Une débâcle colossale

Une année et demi après les faits, le rapport – réalisé par le cabinet d’audit Ernst & Young à la demande commissaire au sursis concordataire Karl Wüthrich – montre que cette colossale débâcle aurait pu être évitée.

Erreurs. Manque de transparence. Décisions prises à la légère. La liste des manquements ayant abouti à l’immobilisation de la flotte Swissair est longue. Et elle est inscrite noire sur blanc dans un rapport de 2800 pages, dont les points principaux ont été présentés vendredi à Zurich.

Pourtant, le commissaire Karl Wüthrich et le coordinateur du rapport Ancillo Canepa sont restés tous deux extrêmement prudents sur les responsabilités des anciens dirigeants du groupe Swissair.

«Ce rapport est destiné à établir les faits, pas les responsabilités, a insisté Karl Wüthrich.

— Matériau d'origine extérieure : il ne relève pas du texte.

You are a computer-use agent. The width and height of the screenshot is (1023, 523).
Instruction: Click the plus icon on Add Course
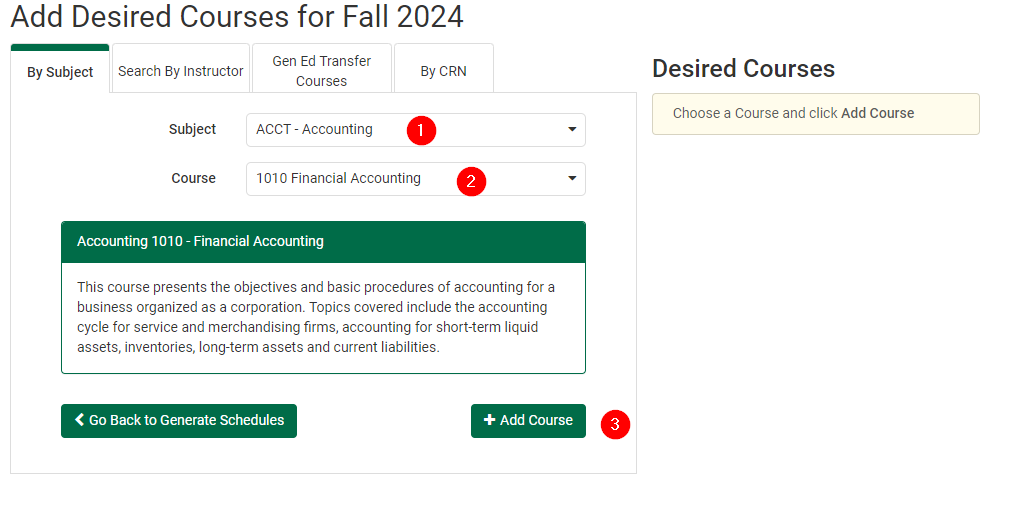coord(490,421)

Il est destiné aux créanciers. Ce sont eux, qui peuvent réclamer des réparations, globalement, et non des créanciers isolés, sauf si les organes de liquidation et de faillite renoncent à le faire.»

Critères pas respectés

Ancillo Canepa – à qui une journaliste demandait s’il avait déjà vu pareille débâcle – s’est contenté d’une réponse assez floue: «Effectivement, quand des montants pareils sont en jeu, on voit rarement quelque chose comme ça».

Les oreilles des anciens dirigeants ont cependant dû siffler à l’énoncé des torts commis. Première question posée par Karl Wüthrich: comment la stratégie dite du «chasseur» qui prévoyait des participations minoritaires dans des compagnies européennes a-t-elle été élaborée et mise en œuvre?

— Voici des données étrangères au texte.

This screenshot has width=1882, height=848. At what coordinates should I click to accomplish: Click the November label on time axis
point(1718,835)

Réponse du rapport. Les participations dans AOM, Sabena, Air Littoral, Air Liberté et Volare ne devaient pas dépasser 30%. Or elles sont allées bien au-delà dans presque chaque cas. La stratégie n’a été respectée que dans le cas de la compagnie polonaise LOT.

De montages peu transparents

Contournant le droit européen interdisant à une compagnie étrangère de détenir plus de 49,9% d’un transporteur national, Swissair soutenait que le groupe restait minoritaire chez ses partenaires. Alors qu’il prenait en fait la direction des opérations.

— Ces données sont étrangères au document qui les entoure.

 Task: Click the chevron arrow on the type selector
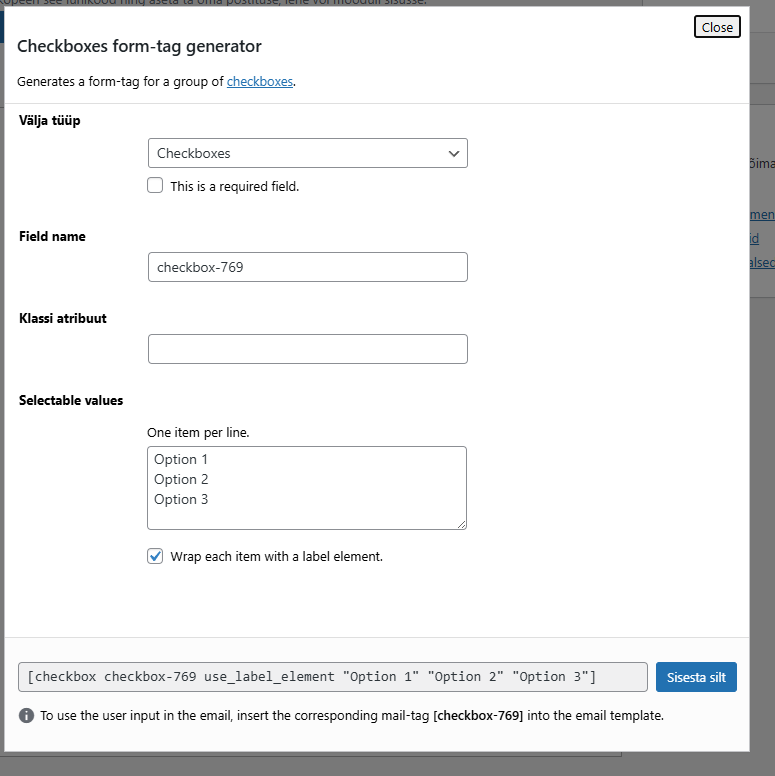click(x=454, y=154)
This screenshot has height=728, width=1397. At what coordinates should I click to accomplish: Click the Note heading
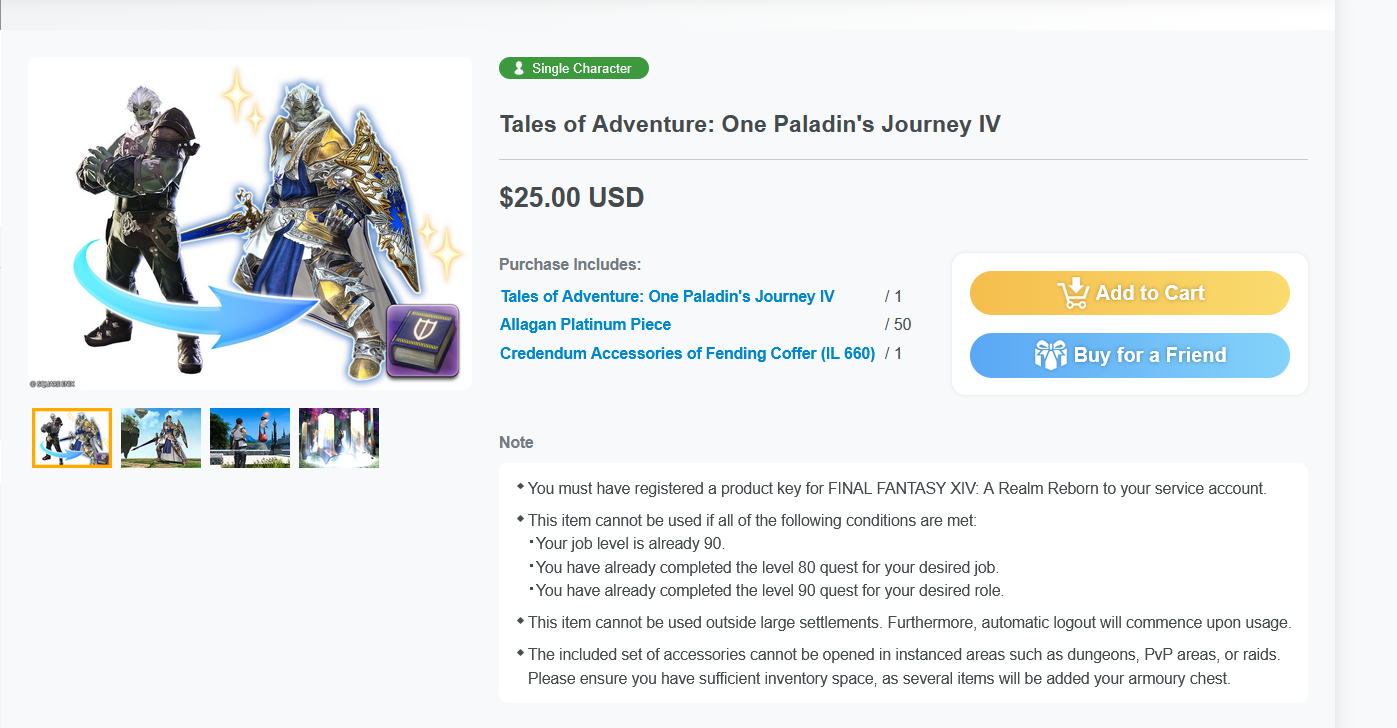pyautogui.click(x=516, y=442)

A l’exception de LOT, les sociétés achetées étaient toutes dans des situations financières catastrophiques. Pour ces achats, financés selon des montages peu transparents, la dépense totale s’élève à 5,9 milliards de francs.

Au lieu de 300 millions de francs prévus, le groupe a dû utiliser 4,1 milliards de liquidités.

Conséquence: le taux des fonds propres a chuté de façon vertigineuse. Il est tombé à 5,7% en 2000, alors qu’il était officiellement de 24,1% en 1999.

Manque de curiosité

En 1999 et 2000, les engagements hors bilan ont augmenté de 5 milliards de francs. La direction a investi beaucoup plus d’argent que les sommes qui avaient été avalisées par le conseil d’administration.

Ce dernier n’est cependant pas blanch. Il a formellement accepté toutes les acquisitions, même celles qui ne correspondaient pas à la stratégie, comme le voyagiste allemand LTU. Et, surtout, explique Ancillo Canepa, il n’a jamais posé de questions.

Exemple: le conseil d’administration a accepté les rachats de LTU et d’AOM le 6 octobre 1998. Des 19 membres du conseil, six étaient absents et deux autres quittèrent la séance avant la décision finale. Le rapport ne précise pas qui.

Quant aux bilans, les comptes 1999 et surtout ceux de l’année 2000 n’ont pas été présentés de façon correcte. On y trouve, indique le rapport, «des erreurs fondamentales de consolidation».

Résultats incorrects

En 2001, la descente aux enfers s’est accélérée. Les changements de personnes (renvoi de Philippe Brugisser le 20 janvier, puis du chef des finances du groupe en mai) n’y changent rien.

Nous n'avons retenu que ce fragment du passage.